## Work to be completed
If an entry below contains an image, drop the image and retype the rest exactly.

(Saved data entries)
▬▬▬▬▬▬

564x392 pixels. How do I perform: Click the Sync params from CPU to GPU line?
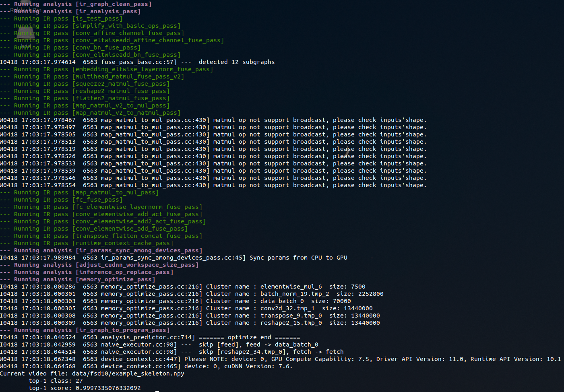coord(173,257)
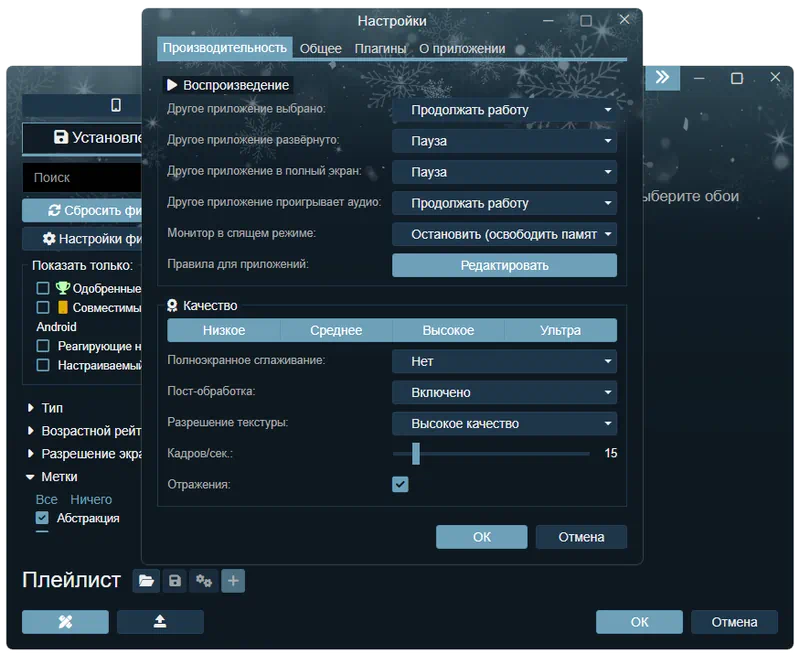
Task: Switch to the Общее tab
Action: point(321,48)
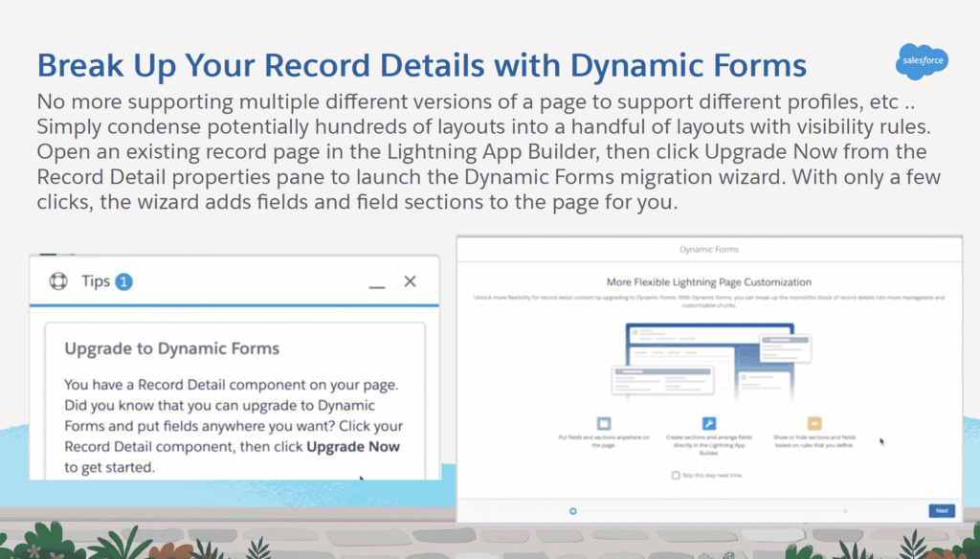Viewport: 980px width, 559px height.
Task: Click the square icon for placing fields anywhere
Action: pos(604,422)
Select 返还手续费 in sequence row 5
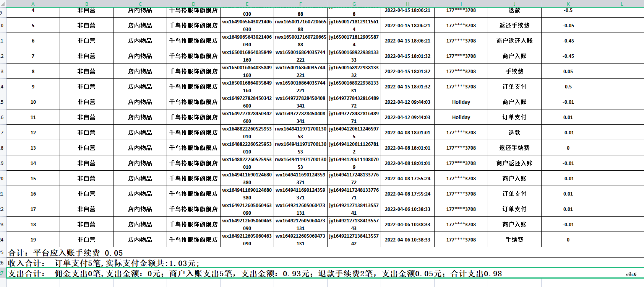Viewport: 644px width, 287px height. 514,26
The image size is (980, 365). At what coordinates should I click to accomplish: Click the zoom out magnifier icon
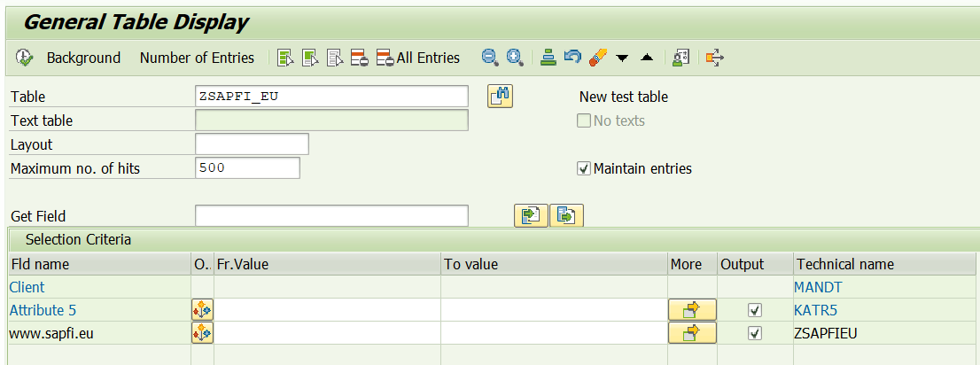tap(489, 58)
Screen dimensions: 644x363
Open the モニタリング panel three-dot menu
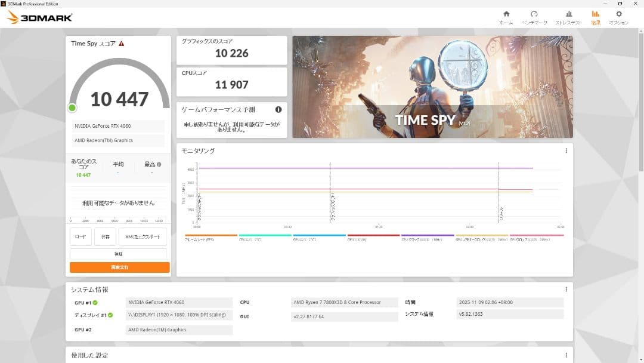point(566,150)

▬▬▬▬▬▬

## Task solution
564x392 pixels. How do I perform: Click the Sync params from CPU to GPU line?
coord(173,257)
Task: Switch to the Общее tab
Action: point(321,48)
Viewport: 980px width, 559px height.
Task: Click the square icon for placing fields anywhere
Action: pos(604,422)
Select 返还手续费 in sequence row 5
Viewport: 644px width, 287px height. 514,26
The image size is (980, 365). At what coordinates should I click to accomplish: Click the zoom out magnifier icon
tap(489, 58)
Screen dimensions: 644x363
Open the モニタリング panel three-dot menu
point(566,150)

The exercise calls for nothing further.